Could you copy out every line of the data below, word for word and without any changes?
::::::
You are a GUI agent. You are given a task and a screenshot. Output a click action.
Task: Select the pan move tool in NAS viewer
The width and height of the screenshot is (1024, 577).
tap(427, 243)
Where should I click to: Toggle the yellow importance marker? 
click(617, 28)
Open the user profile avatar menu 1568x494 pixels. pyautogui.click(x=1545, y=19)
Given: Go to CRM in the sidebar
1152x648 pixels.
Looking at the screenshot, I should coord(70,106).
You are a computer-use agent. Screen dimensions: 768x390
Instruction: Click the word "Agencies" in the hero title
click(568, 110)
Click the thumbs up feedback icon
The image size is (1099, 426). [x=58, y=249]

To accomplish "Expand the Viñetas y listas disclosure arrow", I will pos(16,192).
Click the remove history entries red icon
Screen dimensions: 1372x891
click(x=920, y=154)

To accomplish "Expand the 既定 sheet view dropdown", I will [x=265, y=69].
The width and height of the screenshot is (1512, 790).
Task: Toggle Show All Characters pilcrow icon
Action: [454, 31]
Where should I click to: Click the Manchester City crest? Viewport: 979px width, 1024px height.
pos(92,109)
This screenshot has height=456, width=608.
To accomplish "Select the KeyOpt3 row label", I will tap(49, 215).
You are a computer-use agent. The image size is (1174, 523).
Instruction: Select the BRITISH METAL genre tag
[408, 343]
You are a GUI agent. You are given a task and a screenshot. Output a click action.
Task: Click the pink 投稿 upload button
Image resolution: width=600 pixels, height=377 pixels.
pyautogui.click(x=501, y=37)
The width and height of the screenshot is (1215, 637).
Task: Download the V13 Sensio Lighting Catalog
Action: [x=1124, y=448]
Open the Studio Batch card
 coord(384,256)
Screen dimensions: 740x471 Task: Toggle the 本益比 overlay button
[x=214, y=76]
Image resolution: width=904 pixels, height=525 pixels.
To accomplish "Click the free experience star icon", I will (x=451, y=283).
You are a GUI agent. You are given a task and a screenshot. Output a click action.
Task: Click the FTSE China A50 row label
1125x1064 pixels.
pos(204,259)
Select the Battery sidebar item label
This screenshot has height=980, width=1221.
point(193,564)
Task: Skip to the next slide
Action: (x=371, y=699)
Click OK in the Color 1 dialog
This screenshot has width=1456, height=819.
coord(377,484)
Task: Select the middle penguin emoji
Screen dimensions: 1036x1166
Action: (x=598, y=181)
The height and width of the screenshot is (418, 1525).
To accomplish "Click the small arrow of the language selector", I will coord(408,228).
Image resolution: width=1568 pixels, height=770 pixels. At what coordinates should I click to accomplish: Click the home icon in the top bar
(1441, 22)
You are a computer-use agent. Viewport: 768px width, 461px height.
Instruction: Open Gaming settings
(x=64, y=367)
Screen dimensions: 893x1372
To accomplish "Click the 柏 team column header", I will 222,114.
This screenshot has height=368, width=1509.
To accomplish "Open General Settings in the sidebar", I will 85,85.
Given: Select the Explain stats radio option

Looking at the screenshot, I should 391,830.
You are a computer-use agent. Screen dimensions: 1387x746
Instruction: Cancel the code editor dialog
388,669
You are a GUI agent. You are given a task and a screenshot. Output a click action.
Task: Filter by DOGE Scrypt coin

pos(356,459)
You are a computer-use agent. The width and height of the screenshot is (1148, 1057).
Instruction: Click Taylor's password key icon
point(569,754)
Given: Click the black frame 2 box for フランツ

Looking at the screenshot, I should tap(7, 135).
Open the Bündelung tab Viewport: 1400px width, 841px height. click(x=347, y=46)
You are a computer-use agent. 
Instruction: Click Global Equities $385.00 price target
::::::
Exercise answer:
You are a GUI agent. You are given a task and a screenshot. Output a click action.
Task: Select the pan move tool in NAS viewer
The width and height of the screenshot is (1024, 577).
tap(427, 243)
Where should I click to: Toggle the yellow importance marker? 
click(617, 28)
Open the user profile avatar menu 1568x494 pixels. pyautogui.click(x=1545, y=19)
Given: Go to CRM in the sidebar
1152x648 pixels.
Looking at the screenshot, I should coord(70,106).
You are a computer-use agent. Screen dimensions: 768x390
Instruction: Click the word "Agencies" in the hero title
click(568, 110)
Click the thumbs up feedback icon
The image size is (1099, 426). [x=58, y=249]

To accomplish "Expand the Viñetas y listas disclosure arrow", I will pos(16,192).
Click the remove history entries red icon
Screen dimensions: 1372x891
click(x=920, y=154)

To accomplish "Expand the 既定 sheet view dropdown", I will [x=265, y=69].
The width and height of the screenshot is (1512, 790).
Task: Toggle Show All Characters pilcrow icon
Action: [454, 31]
Where should I click to: Click the Manchester City crest? Viewport: 979px width, 1024px height.
pos(92,109)
This screenshot has height=456, width=608.
To accomplish "Select the KeyOpt3 row label", I will tap(49, 215).
You are a computer-use agent. The image size is (1174, 523).
Instruction: Select the BRITISH METAL genre tag
[408, 343]
You are a GUI agent. You are given a task and a screenshot. Output a click action.
Task: Click the pink 投稿 upload button
Image resolution: width=600 pixels, height=377 pixels.
pyautogui.click(x=501, y=37)
The width and height of the screenshot is (1215, 637).
Task: Download the V13 Sensio Lighting Catalog
Action: [x=1124, y=448]
Open the Studio Batch card
 coord(384,256)
Screen dimensions: 740x471 Task: Toggle the 本益比 overlay button
[x=214, y=76]
Image resolution: width=904 pixels, height=525 pixels.
To accomplish "Click the free experience star icon", I will (x=451, y=283).
You are a GUI agent. You are given a task and a screenshot. Output a click action.
Task: Click the FTSE China A50 row label
1125x1064 pixels.
pos(204,259)
Select the Battery sidebar item label
This screenshot has height=980, width=1221.
point(193,564)
Task: Skip to the next slide
Action: (x=371, y=699)
Click OK in the Color 1 dialog
This screenshot has width=1456, height=819.
coord(377,484)
Task: Select the middle penguin emoji
Screen dimensions: 1036x1166
Action: (x=598, y=181)
The height and width of the screenshot is (418, 1525).
To accomplish "Click the small arrow of the language selector", I will coord(408,228).
Image resolution: width=1568 pixels, height=770 pixels. At what coordinates should I click to accomplish: Click the home icon in the top bar
(1441, 22)
You are a computer-use agent. Viewport: 768px width, 461px height.
Instruction: Open Gaming settings
(x=64, y=367)
Screen dimensions: 893x1372
To accomplish "Click the 柏 team column header", I will 222,114.
This screenshot has height=368, width=1509.
To accomplish "Open General Settings in the sidebar", I will 85,85.
Given: Select the Explain stats radio option

Looking at the screenshot, I should 391,830.
You are a computer-use agent. Screen dimensions: 1387x746
Instruction: Cancel the code editor dialog
388,669
You are a GUI agent. You are given a task and a screenshot. Output a click action.
Task: Filter by DOGE Scrypt coin

pos(356,459)
You are a computer-use agent. The width and height of the screenshot is (1148, 1057).
Instruction: Click Taylor's password key icon
point(569,754)
Given: Click the black frame 2 box for フランツ

Looking at the screenshot, I should tap(7, 135).
Open the Bündelung tab Viewport: 1400px width, 841px height. click(x=347, y=46)
You are a computer-use agent. 
Instruction: Click Global Equities $385.00 price target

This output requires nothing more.